Migrant Health Center, Inc. v. Commonwealth of Puerto Rico
First Circuit finds no exceptions to the automatic stay under PROMESA subjecting Puerto Rico to ‘ordinary course’ litigation.
- Rochelle Quick Take
View Rochelle Summary- Case Type:
- Business
- Case Status:
- Reversed and Remanded
- Citation:
- 18-1783 (1st Circuit, Mar 21,2019) Published
- Tag(s):
- Ruling:
- The automatic stay provision of the Puerto Rico Oversight, Management, and Economic Stability Act (section 362 incorporated through section 301(a), 48 U.S.C. section 2161(a)) applies to certain proceedings to determine the amount of federal court-ordered payments ("prospective wraparound payment") that the Commonwealth of Puerto Rico owes to several federally qualified health centers (" FQHCs") per a 2010 injunction out of a Medicaid Litigation.
- Procedural context:
- The appeal arises from a parallel federal court litigation (state court litigations were also ongoing) regarding the request from FQHCs for the Commonwealth to make retroactive wraparound payments for reasonable costs of providing services to Medicaid patients, as required under the Medicaid Act.

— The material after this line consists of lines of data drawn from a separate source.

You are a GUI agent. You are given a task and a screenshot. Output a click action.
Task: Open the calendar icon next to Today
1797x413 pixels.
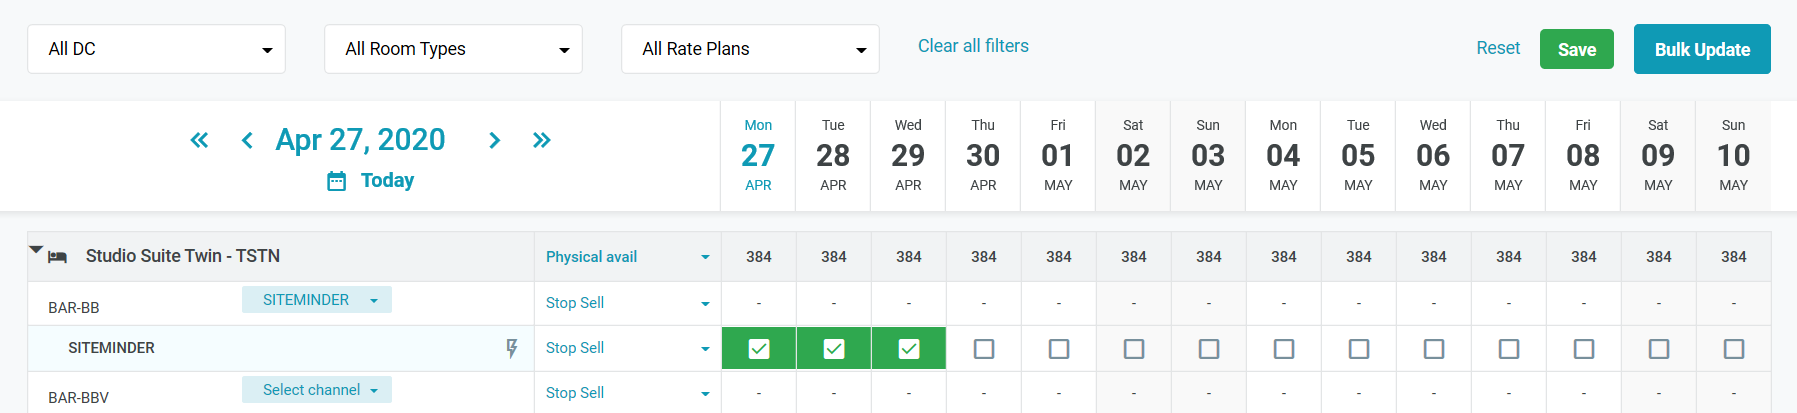[337, 181]
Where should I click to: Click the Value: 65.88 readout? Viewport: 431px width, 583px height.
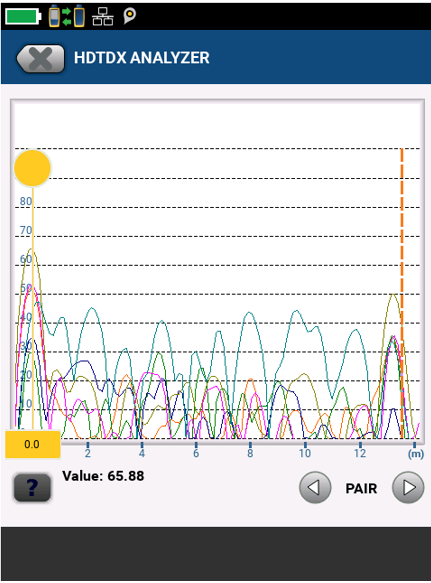tap(103, 476)
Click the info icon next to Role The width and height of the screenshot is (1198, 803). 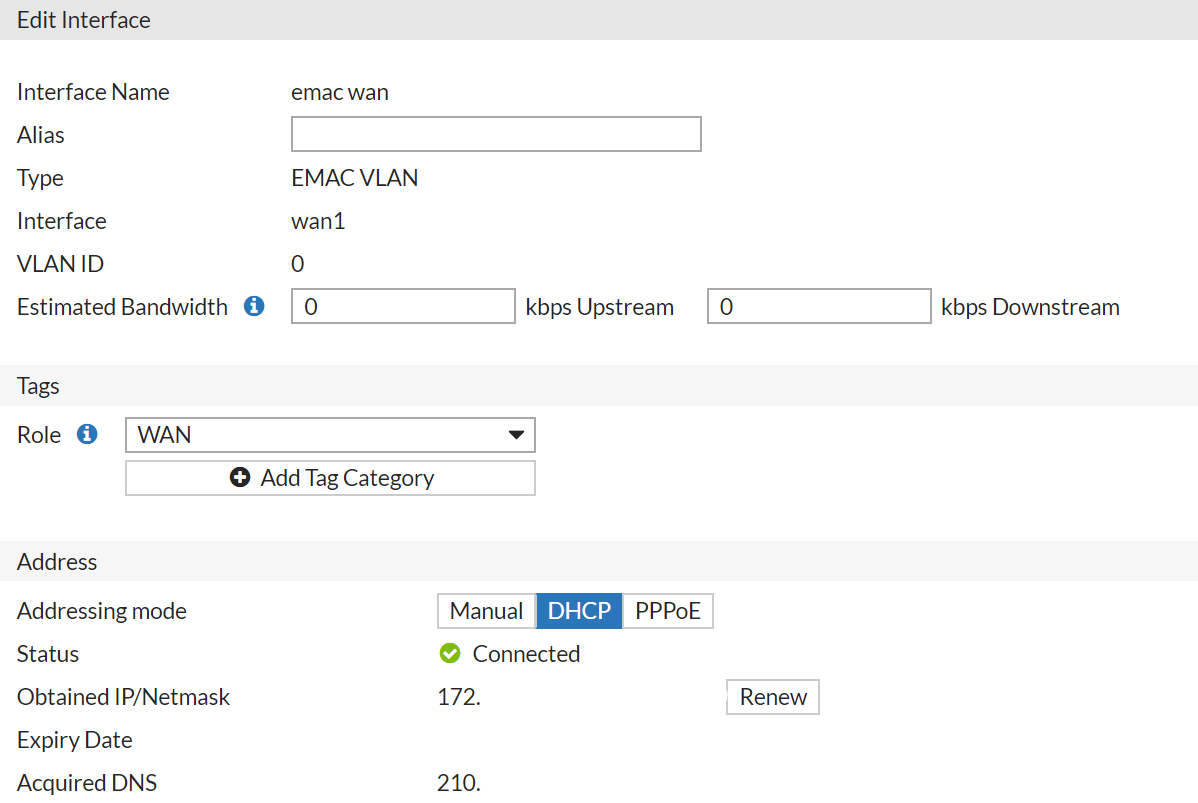click(88, 435)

The District Court entered an order in which it ruled that the Automatic Stay did not apply. The Commonwealth asserted that sections 304(h) and section 210(c), 48 U.S.C. 2164(h) and 2150(c) were applicable, while the PQHCs alleged that PROMESA provisions under sections 204(d)(1) and section 7, 48 U.S.C. 2144(d)(1) and 2106 established exceptions to the application of the automatic stay.
- Facts:
- In a litigation that began in 2013, several Federally Qualified Health Centers ("FQHCs") sought to enjoin the Department of Health of Puerto Rico from failing to reimburse them, through what are known as "wraparound payments", for their reasonable costs of providing service to Medicaid Patients. when the Title III petition of the Commonwealth was filed, the Fiscal Oversight Board requested the stay of the litigation and the plaintiffs opposed indicating that the case was exempted from the provisions of the automatic stay. After considering its jurisdiction to entertain an appeal from a district court's determination regarding the automatic stay and the sustantive allegations on the parties regarding the applicable PROMESA sections to the specific issue, the Court of Appeals determined that section 362 applied in full force and the plaintiff themselves may seek prompt relief from the stay in the Title III Court.